Mutation is more critical than recombination: Removing mutation (error correction/reduction) resulted in larger performance drops as the evolution failed to converge on correct trajectories.
Novelty Selection > Greedy/Random: Novelty-driven selection converges faster and more stably than greedy or random methods.
Gain is not from sampling volume: CoT-Evo significantly outperforms Best-of-K with the same sampling budget, proving it "evolves" higher quality rather than just picking from a larger random pool.

Highlights & Insights¶

Evolution from "Selecting a Chain" to "Crafting a Chain": While existing multi-teacher methods are inter-chain selection, CoT-Evo performs intra-chain aggregation, merging correct segments into one—a fundamental paradigm shift.
NSLC Dual-Objective Selection: Treating "distinctiveness" and "local superiority" as Pareto objectives prevents diversity collapse, which is more robust than greedy quality-based selection.
Reflective Knowledge Enhancement: Extracting "answer-required knowledge" as a context-independent snippet is a low-cost, effective trick for correcting domain-specific errors.

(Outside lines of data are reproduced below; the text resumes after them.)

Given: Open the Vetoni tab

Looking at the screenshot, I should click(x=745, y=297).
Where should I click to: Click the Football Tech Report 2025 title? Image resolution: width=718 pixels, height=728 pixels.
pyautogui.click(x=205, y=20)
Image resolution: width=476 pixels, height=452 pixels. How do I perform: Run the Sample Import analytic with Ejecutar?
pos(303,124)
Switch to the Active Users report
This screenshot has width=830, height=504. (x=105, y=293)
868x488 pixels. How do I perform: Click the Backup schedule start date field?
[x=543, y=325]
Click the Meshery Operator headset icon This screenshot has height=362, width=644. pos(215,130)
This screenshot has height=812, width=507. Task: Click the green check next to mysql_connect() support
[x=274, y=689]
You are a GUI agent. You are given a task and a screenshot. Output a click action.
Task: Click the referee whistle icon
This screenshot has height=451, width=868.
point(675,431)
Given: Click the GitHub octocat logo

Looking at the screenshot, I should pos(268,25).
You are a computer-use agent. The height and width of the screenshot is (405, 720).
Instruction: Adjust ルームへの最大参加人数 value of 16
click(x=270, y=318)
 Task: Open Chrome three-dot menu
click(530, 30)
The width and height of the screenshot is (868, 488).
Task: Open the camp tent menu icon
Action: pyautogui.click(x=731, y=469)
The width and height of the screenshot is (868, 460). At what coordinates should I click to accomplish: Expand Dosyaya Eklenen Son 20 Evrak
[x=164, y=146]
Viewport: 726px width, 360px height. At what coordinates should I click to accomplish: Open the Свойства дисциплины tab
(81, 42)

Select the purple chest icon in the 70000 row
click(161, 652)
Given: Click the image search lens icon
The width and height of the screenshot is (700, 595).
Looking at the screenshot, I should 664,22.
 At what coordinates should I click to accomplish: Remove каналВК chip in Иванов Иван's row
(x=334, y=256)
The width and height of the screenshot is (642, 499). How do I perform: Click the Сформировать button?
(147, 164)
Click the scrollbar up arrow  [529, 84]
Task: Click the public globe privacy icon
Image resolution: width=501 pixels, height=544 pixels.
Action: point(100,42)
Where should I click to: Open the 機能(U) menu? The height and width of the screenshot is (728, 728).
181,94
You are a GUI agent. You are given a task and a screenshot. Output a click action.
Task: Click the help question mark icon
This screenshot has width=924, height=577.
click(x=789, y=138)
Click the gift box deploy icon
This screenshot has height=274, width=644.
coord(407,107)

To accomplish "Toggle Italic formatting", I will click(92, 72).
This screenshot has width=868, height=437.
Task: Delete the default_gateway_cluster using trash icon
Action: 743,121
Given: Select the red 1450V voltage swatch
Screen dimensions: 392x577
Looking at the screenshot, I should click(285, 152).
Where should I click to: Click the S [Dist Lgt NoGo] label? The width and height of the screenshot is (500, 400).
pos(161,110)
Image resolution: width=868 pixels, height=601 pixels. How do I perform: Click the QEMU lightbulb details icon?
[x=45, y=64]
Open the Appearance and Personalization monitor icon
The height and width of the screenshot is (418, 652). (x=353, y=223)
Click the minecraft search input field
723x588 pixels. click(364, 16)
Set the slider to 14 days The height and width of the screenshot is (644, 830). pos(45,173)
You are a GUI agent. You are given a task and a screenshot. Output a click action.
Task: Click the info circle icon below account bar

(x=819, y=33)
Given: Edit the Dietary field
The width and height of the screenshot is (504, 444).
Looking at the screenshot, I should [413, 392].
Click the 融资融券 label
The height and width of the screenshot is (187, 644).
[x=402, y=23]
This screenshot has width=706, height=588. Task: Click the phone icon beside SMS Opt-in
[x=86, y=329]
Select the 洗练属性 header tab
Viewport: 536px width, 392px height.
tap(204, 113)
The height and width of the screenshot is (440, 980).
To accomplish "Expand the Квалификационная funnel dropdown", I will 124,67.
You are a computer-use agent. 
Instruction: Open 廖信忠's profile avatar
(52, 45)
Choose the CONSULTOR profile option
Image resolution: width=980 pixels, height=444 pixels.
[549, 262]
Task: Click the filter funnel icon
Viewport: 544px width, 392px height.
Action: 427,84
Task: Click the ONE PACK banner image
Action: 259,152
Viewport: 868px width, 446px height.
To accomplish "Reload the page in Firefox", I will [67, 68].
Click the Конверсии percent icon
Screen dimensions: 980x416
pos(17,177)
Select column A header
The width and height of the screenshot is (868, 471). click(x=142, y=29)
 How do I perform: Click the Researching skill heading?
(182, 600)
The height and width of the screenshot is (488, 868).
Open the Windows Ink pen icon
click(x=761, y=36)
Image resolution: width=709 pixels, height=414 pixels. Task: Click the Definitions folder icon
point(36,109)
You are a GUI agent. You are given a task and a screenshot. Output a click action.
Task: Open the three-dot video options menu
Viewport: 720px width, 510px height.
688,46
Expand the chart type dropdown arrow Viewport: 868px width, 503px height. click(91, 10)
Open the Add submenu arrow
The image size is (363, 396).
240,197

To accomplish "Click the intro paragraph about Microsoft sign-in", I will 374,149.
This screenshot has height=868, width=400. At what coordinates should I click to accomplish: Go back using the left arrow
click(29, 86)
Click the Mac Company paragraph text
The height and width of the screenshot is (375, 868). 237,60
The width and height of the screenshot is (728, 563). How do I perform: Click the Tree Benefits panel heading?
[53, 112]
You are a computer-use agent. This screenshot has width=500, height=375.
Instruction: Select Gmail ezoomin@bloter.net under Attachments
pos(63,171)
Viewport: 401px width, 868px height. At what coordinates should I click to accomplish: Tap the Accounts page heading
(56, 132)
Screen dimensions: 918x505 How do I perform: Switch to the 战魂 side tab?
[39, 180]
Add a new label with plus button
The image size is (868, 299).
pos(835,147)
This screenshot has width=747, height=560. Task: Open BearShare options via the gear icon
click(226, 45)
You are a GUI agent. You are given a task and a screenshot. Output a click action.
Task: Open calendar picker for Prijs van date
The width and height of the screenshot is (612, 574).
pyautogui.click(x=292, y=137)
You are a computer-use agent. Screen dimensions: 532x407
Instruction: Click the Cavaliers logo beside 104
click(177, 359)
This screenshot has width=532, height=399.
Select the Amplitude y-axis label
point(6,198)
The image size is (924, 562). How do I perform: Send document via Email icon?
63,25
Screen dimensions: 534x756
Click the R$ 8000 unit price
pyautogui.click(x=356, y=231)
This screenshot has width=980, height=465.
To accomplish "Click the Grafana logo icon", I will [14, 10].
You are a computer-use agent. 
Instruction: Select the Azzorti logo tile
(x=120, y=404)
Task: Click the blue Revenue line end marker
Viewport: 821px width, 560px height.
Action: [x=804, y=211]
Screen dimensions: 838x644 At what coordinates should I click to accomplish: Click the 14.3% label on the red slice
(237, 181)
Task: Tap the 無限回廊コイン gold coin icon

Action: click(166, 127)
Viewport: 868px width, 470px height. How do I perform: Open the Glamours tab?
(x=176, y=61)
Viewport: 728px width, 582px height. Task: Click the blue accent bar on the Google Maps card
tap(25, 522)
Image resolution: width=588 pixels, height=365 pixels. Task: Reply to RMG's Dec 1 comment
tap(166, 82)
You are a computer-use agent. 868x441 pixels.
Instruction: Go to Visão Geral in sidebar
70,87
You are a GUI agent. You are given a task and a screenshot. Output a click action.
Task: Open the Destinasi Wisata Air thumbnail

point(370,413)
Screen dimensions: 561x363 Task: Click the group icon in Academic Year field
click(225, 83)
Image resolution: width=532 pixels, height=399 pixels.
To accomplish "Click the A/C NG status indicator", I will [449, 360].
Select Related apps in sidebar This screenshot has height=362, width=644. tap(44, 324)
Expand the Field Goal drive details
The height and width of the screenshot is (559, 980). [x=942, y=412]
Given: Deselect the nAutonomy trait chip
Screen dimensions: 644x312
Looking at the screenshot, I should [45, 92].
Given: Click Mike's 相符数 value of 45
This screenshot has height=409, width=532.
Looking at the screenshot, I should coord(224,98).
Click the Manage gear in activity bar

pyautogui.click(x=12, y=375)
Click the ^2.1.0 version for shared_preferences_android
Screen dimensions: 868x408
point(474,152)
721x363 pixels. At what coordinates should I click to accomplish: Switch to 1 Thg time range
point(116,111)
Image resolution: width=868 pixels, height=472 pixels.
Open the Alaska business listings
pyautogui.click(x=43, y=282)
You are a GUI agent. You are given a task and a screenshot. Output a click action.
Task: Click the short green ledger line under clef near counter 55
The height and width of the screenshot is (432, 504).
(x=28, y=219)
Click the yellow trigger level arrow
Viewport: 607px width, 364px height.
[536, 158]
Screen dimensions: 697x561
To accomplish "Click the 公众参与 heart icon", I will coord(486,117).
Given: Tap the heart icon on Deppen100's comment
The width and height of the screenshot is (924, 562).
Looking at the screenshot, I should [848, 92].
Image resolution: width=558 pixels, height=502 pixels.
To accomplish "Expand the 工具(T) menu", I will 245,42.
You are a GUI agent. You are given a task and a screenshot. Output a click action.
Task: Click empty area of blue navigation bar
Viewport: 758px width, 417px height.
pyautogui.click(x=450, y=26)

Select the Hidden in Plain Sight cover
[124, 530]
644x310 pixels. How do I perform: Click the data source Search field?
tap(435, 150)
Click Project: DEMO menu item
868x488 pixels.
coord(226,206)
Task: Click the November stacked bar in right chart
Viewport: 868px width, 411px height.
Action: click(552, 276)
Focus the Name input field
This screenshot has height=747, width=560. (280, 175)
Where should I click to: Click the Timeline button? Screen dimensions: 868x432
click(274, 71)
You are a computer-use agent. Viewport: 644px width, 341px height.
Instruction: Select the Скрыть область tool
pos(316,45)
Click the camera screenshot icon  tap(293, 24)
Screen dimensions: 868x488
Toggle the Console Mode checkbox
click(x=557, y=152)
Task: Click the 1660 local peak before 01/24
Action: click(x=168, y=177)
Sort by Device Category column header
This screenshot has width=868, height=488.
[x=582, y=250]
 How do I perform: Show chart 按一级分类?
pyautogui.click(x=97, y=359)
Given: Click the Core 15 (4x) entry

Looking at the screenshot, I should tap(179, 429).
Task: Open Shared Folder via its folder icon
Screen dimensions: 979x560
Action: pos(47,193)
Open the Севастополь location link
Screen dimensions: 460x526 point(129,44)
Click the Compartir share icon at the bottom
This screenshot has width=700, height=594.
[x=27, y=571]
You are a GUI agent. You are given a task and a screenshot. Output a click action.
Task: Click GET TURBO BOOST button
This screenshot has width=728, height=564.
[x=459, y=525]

Limitations & Future Work¶

Dependency on Strong Teachers: The pipeline relies heavily on external models like DeepSeek-R1 for initialization and GPT-5 for knowledge/evaluation, incurring significant costs.
Linear Scaling of Cost: Evolutionary overhead grows with population size and generations, posing a bottleneck for million-scale data synthesis.
Domain Coverage: Validated only in biology and chemistry; efficacy in domains like mathematical proofs or physics modeling remains to be seen.
Fixed Hyperparameters: Fitness weights and length quantiles are empirically set and may require recalibration for different tasks.

Vs. Single-Teacher Refinement: Unlike methods that prune single chains, CoT-Evo uses heterogeneous teachers to supplement missing knowledge via recombination.
Vs. Multi-Teacher Selection (TwT): While they select one chain among many, CoT-Evo aggregates multiple chains into one, achieving higher fidelity than any original single chain.
Vs. Search-based Methods (Retro-Search): Retro-Search explores via MCTS backtracks, but CoT-Evo uses genetic operators to actively synthesize new trajectories, outperforming simple expansion of sampling budgets.

Rating¶

Novelty: ⭐⭐⭐⭐⭐ (Formulating CoT distillation as a GA for intra-chain aggregation is a breakthrough).
Experimental Thoroughness: ⭐⭐⭐⭐ (Extensive benchmarks and student models, though limited to two domains).
Writing Quality: ⭐⭐⭐⭐ (Clear framework, well-defined modules and formulas).
Value: ⭐⭐⭐⭐⭐ (Provides a scalable path for high-fidelity scientific data synthesis).